■ WORK TO COMPLETE
Copy down, word for word, the stretch of the mailing list message about trail maps from "There is some" through "tried it yet.)".

[Talk-us-massachusetts] Fwd: meadow & woods?
Greg Troxel
gdt at lexort.com
Thu Nov 3 23:46:31 UTC 2016
Jim Snyder-Grant <jim.snyder.grant at gmail.com> writes:
> I'm launched again into improving our paper and online maps for Acton
> trails.
I'm glad to hear that. The Acton paper/pdf drawn maps are really nice
and it would be great to be able to make maps like those for Stow (and
other) conservation areas after entering the data.
> Our old maps had nicely drawn representations of landcover: forest,
> wetlands & meadows, mostly. It's easy to find wetlands data, but the other
> landcover data seems spotty. If I end up adding my own, I'd at least like
> to use tags that y'all find generally reasonable. (our map strategy is to
> start from OSM data as our base & and render different styles as needed).
There is also how to represent stone walls, but OSM has barrier=wall,
and I have been adding those from imagery and from being on the ground.
There is some leaf-off imagery (USGS large scale) which is useful for
this; bing tends to be leaf-on. (I have also heard of scholarly papers
about using lidar to find walls and foundations, but not really read
them or tried it yet.)

■ Records of interface elements
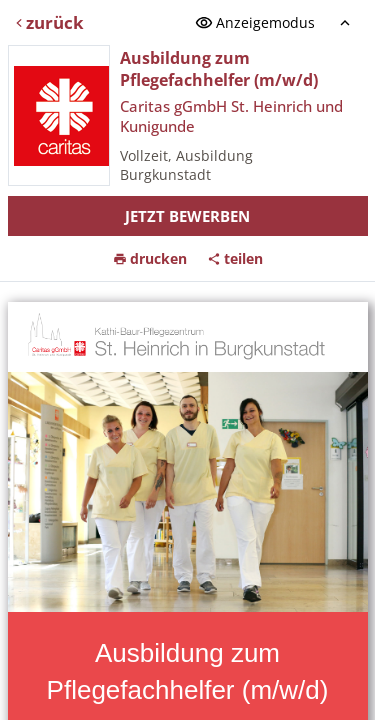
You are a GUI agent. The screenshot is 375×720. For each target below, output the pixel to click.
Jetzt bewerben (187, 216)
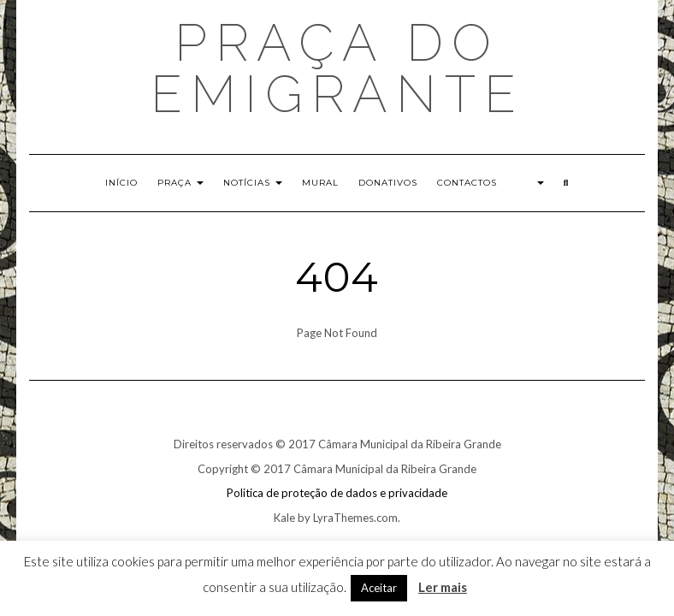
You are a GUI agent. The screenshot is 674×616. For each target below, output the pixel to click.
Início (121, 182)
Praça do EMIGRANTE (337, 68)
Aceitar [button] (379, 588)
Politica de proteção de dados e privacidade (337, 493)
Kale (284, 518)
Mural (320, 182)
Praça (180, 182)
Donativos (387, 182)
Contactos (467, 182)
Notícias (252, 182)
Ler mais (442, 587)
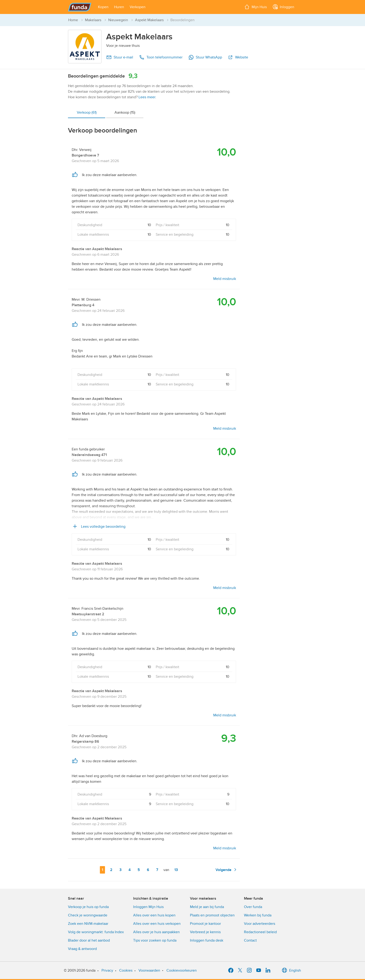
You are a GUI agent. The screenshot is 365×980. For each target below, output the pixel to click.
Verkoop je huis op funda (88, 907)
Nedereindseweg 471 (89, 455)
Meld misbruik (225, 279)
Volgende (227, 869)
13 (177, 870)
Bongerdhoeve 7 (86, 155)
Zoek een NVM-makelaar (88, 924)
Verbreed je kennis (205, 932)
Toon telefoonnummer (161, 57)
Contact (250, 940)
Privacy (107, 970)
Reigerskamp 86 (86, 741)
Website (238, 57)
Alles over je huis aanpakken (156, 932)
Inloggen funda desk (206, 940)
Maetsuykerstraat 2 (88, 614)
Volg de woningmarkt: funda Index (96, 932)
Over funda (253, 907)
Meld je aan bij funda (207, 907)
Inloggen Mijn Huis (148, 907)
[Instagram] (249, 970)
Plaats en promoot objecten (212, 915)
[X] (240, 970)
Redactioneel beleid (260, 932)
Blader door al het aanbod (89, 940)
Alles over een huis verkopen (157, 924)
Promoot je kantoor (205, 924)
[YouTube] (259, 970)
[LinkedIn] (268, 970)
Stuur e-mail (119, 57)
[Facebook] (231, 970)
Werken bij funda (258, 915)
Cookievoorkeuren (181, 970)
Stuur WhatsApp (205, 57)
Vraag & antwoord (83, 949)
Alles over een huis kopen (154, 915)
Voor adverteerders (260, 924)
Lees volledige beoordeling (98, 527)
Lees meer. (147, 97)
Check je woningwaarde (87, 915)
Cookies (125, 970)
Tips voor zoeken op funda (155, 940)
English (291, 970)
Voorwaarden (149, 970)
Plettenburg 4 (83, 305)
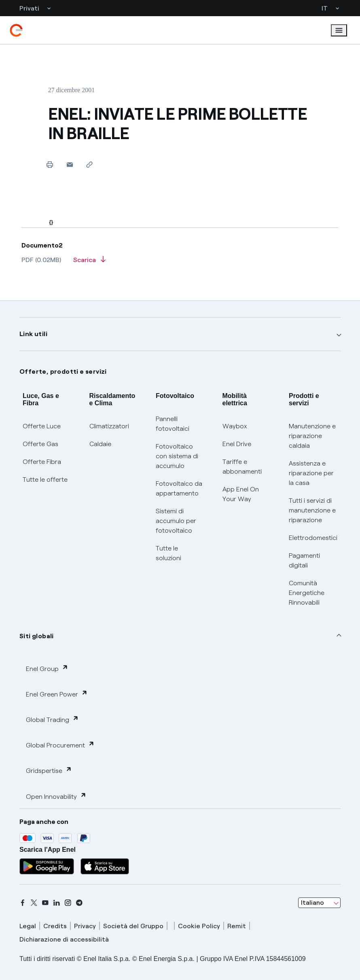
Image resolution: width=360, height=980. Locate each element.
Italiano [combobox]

■ COMPLETE OUTPUT
There is some leaf-off imagery (USGS large scale) which is useful for
this; bing tends to be leaf-on. (I have also heard of scholarly papers
about using lidar to find walls and foundations, but not really read
them or tried it yet.)